OBJETIVO PLANTEADO 1:
En el texto sobre la historia social, ¿por qué se compara la situación de los historiadores con el dilema de San Agustín de Hipona? Responde en una a tres oraciones.
OBJETIVO PLANTEADO 2:
Redacta la continuación del texto sobre la historia social a partir de su última oración.

Por Carlos Álvarez

Los derroteros de la historia social han empujado a más de un historiador a un dilema similar al que aquejaba a San Agustín de Hipona más de un milenio y medio atrás, cuando afirmaba que si nadie la preguntaba qué era el tiempo, podría responderlo sin problema, pero que, en cambio, si alguien le hacía dicha pregunta, ya no sabría cómo responderla. Con la historia social ha sucedido algo similar, puesto que su definición ha ido variando con el paso de las décadas y al calor de las coyunturas científicas y políticas de cada período. Lo cierto es que su presencia, en sus variadas formas y metamorfosis, recorre buena parte del siglo XX y llega hasta la actualidad. Nos proponemos aquí recorrer someramente sus problemas de definición a lo largo del siglo pasado.

El desarrollo de la historia social suele estar asociado a las décadas del 60 y 70 del siglo XX, sin embargo, y sin dejar de aquello parcialmente cierto, sus primeras manifestaciones son rastreables a inicios del siglo XX. Sucede que el problema con la historia social no es cuándo surgió, sino qué se entiende y entendió por ella en cada momento, constituyendo su definición uno de sus puntos más discutidos. Eric Hobsbawm (1991) ha planteado a inicios de los años setenta que la historia social había crecido tanto y estaba tan de moda que resultaba problemático agrupar a historiadores de diferentes posicionamientos ideológicos, pero que sin embargo estaban bajo el mismo paraguas de esa historia social difícil de definir. Sin embargo, el mismo autor afirmaba que a inicios de la década del setenta la historia social como campo especializado de la academia era muy reciente y que estaba aún en ciernes.

Hay un punto de partida que resulta inobjetable, y es que la historia social surge como una reacción contra una forma de hacer historia que comenzó a ser condenada por las jóvenes generaciones, fundamentalmente las francesas. Contra lo que se oponían fundamentalmente era el historicismo alemán, corriente historiográfica pionera en el proceso de profesionalización de la historia y cuyo máximo exponente, aunque no el único, fue Leopold von Ranke.

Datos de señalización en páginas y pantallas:
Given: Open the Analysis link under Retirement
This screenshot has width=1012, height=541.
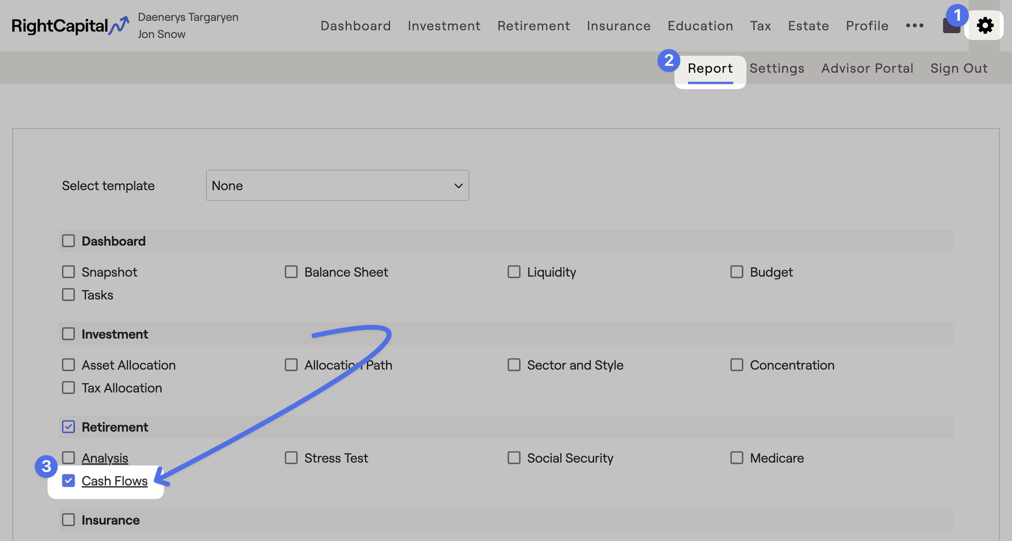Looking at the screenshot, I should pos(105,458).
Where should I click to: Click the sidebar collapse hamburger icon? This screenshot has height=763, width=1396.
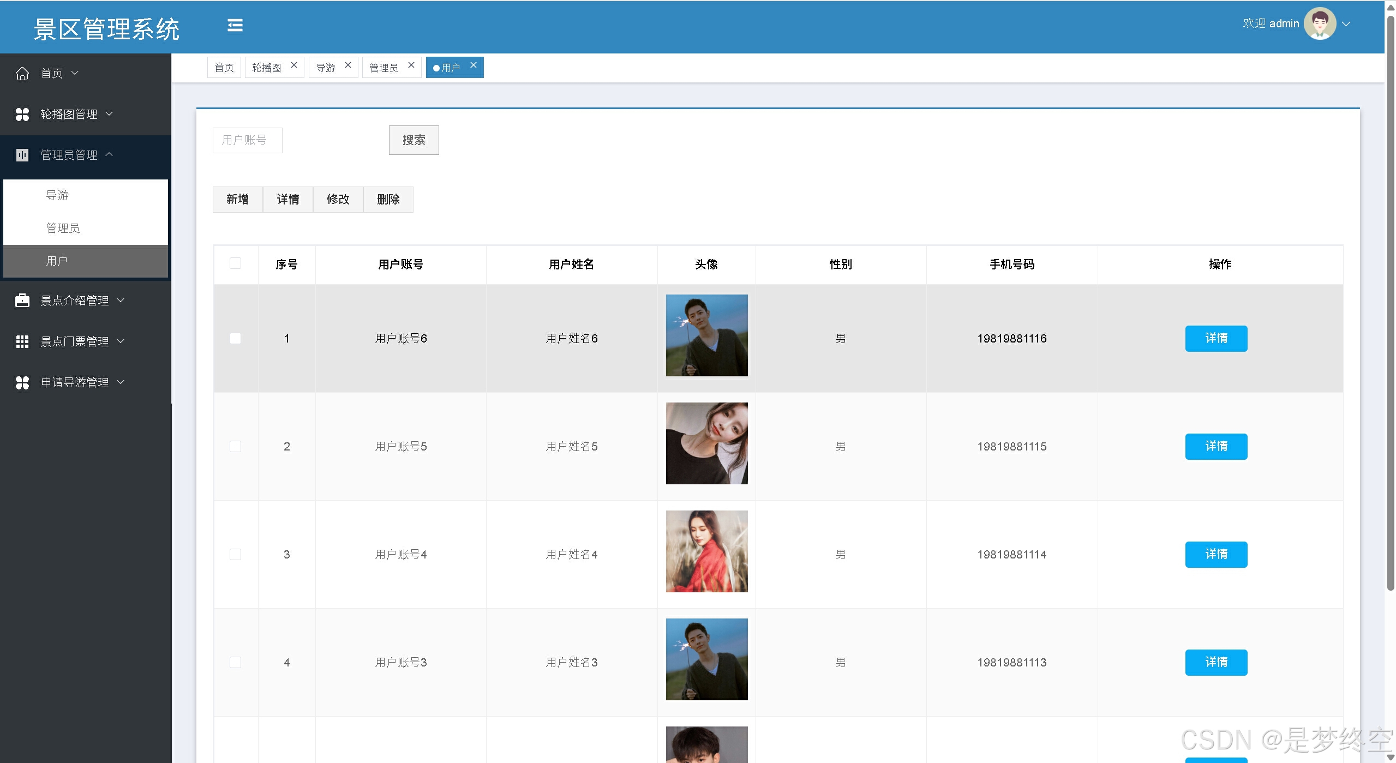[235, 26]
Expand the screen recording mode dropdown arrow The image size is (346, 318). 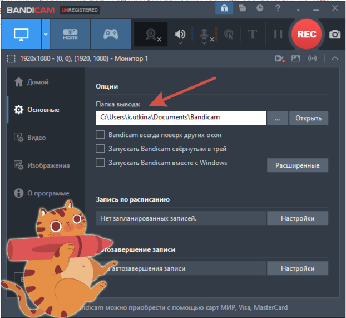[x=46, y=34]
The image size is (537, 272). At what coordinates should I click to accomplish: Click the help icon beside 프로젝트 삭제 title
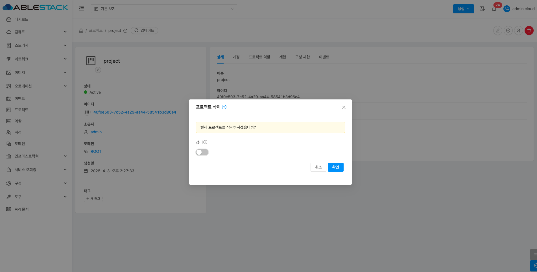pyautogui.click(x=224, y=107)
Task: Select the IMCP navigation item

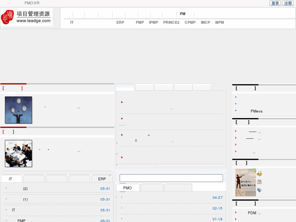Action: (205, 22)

RESPUESTA CORRECTA 1:
Porque a los historiadores les ocurre con la historia social lo que a San Agustín con el tiempo: les cuesta definirla cuando alguien les pregunta qué es. Esa dificultad se debe a que su definición ha ido variando con el paso de las décadas y según las coyunturas científicas y políticas de cada período.

RESPUESTA CORRECTA 2:
El historicismo alemán había logrado que la historia se independizara de la filosofía y se constituyera en un saber propio, el cual estaba signado por características singulares. Si la filosofía era una reflexión sobre generalidades de la condición humana, la historia se abría camino como el estudio particular de un aspecto de la humanidad: su pasado. Este nuevo paradigma y praxis histórica concebía a los fenómenos históricos como singulares e individuales, por ende, irrepetibles e incomparables (Casanova, 2015). Esta singularidad del pasado hacía que el mismo pudiese ser conocido tal cual es, por ende, no había allí contaminación subjetiva alguna, según creían, puesto que el historiador sólo debía reconstruir el pentagrama histórico exhumando el pasado y ordenándolo en la partitura. De esta forma, a partir de un trabajo aséptico, el historiador buscaba conocer el pasado, no analizarlo como lo hacían los filósofos. Esta impoluta labor de reconstrucción y singularización objetiva del pasado daba a la historia su dimensión científica, al permitir conocer un pasado inalterable y único. Así, el pasado se transforma en algo conocible.

No sólo independizaron a la historia de otras disciplinas y le brindaron estatuto científico, sino que también los historicistas alemanes fueron los paladines de la objetividad del campo de estudios combatiendo al positivismo sociológico, liderado por Augusto Compte, que buscaba formular leyes generales allí donde los historicistas entendían que no podía existir regularidades, pues el pasado era único e irrepetible (Casanova, 2015: 44). Así, caracterizados por su rechazo a la teoría y por hacer una historia narrativa, encontraron en el Estado al sujeto por antonomasia de la historia, haciendo que sus investigaciones giraran en torno de él, con un eminente anclaje en una historia política y diplomática.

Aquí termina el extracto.